Wie wir die IT-Nutzung sicherer machen

Zum Funktionieren unseres Gemeinwesens sind wir auf sichere Informations- und Kommunikationstechnik angewiesen. Hierbei spielt das Bundesamt für Sicherheit in der Informationstechnik eine zentrale Rolle: Es will die Bedrohungen für Verwaltung, Wirtschaft und Menschen begrenzen und neu aufkommende Gefahren frühzeitig erkennen.

Ob man es wie einige Medien Cyberwar nennt oder von Sabotageakten spricht – Vorkommnisse wie die Angriffe auf amerikanische und südkoreanische Internetseiten im Juli dieses Jahres verfügen über eine weitreichende Wirkung. Allein in Korea sind  hunderttausende Internetnutzer daran gehindert worden, Finanztransaktionen, Einkäufe und andere Geschäfte durchzuführen.1 In den USA und Südkorea waren einige Dutzend Websites von Regierungsstellen lahmgelegt. In den USA zählten das Heimatschutz-, das Finanz- und das Verteidigungsministerium zu den Angriffszielen, in Südkorea die Websites des Präsidenten, der Nationalversammlung und einer Suchmaschine. Ähnliche Vorfällen ereigneten sich in der Vergangenheit in Estland und Georgien. 

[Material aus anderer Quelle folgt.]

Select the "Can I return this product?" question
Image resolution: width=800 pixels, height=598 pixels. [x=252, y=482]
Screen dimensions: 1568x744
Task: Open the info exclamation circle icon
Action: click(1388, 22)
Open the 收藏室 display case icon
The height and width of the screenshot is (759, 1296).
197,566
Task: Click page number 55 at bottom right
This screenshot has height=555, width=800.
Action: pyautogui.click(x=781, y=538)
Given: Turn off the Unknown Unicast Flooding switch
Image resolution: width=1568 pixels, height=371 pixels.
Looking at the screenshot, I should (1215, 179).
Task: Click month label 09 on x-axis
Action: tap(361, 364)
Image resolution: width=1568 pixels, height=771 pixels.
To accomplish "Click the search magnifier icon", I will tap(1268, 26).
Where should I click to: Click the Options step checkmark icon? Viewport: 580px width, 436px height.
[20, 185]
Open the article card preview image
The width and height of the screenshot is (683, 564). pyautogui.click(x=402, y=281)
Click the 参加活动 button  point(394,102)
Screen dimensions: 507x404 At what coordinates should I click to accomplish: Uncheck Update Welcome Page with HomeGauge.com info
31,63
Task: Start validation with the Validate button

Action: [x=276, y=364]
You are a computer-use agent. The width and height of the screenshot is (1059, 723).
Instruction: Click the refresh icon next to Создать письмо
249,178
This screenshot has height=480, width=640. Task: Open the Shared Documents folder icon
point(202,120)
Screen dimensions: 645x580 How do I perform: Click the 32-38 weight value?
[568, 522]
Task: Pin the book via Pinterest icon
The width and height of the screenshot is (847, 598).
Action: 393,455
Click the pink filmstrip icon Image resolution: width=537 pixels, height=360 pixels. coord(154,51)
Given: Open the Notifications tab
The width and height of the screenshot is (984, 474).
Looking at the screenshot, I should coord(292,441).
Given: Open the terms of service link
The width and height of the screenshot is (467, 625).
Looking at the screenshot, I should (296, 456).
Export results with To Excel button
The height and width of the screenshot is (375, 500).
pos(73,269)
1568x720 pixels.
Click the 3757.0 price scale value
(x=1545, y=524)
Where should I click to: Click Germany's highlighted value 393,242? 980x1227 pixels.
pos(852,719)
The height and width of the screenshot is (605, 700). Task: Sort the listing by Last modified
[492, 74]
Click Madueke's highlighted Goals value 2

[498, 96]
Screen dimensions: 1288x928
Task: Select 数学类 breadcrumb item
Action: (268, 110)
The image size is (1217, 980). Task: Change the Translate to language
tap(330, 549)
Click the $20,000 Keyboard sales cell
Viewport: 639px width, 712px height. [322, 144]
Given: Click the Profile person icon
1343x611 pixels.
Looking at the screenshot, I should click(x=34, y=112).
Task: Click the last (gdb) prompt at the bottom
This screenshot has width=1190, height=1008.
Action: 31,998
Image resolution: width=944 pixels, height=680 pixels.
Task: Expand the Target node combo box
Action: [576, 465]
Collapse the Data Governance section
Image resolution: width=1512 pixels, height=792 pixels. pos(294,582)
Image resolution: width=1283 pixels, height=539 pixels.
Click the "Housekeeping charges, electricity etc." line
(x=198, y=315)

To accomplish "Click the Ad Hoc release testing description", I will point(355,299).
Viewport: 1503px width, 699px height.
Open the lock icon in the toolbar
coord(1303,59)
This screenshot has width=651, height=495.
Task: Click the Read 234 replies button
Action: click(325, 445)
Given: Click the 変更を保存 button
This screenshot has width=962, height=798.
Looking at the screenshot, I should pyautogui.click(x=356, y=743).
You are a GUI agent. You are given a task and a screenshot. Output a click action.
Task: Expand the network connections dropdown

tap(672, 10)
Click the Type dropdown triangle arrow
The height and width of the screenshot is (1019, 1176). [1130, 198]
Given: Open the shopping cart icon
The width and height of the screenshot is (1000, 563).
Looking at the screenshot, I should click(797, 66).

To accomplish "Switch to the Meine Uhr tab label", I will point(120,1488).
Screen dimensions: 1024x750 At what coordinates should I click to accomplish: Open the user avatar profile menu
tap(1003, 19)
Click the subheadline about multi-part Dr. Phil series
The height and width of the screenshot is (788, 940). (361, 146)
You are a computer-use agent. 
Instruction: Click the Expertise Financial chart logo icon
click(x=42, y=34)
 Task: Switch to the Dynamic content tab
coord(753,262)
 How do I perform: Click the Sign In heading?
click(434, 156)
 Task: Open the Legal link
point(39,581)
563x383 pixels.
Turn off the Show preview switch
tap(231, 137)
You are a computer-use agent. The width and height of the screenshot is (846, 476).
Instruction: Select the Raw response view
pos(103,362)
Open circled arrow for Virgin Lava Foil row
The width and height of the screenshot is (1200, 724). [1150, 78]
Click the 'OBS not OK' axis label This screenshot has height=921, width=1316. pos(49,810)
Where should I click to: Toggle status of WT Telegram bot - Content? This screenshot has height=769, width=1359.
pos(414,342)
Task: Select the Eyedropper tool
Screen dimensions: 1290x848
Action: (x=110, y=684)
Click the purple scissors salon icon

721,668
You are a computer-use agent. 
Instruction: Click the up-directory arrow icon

Weitaus gravierendere Folgen für Unternehmen, Verwaltungen und die Bevölkerung können Angriffe auf Computer haben, die Versorgungsinfrastrukturen steuern. Kleinere Vorfälle dieser Art mit regional begrenzten Auswirkungen hat es bereits gegeben, größere scheinen nur eine Frage der Zeit zu sein. Der Präsident der Internet Security Advisors Group, Ira Winkler, warnt seit einiger Zeit vor möglichen Angriffspunkten im US-Stromnetz. „Breaking into a power station in three easy steps“ lautete die Schlagzeile eines IT-Newsdiensts 2 dazu.

Neben der Sabotage von Websites oder Infrastrukturen ist ein weiteres Einsatzfeld für elektronische Angriffe die Spionage. Dass es einem technisch gut gemachten Schädling möglich ist, in die verschiedensten Computernetzwerke einzudringen, hat der Conficker-Wurm in diesem Jahr eindrucksvoll bewiesen. Ist eine Schadsoftware erst einmal in das Innere eines Unternehmens- oder Behördennetzwerks vorgedrungen, ist ihr Schadenspotenzial enorm. Sie kann nicht nur wichtige Daten manipulieren oder zerstören, sie kann Geschäftsgeheimnisse auch so nach außen senden, dass der Empfänger unerkannt bleibt.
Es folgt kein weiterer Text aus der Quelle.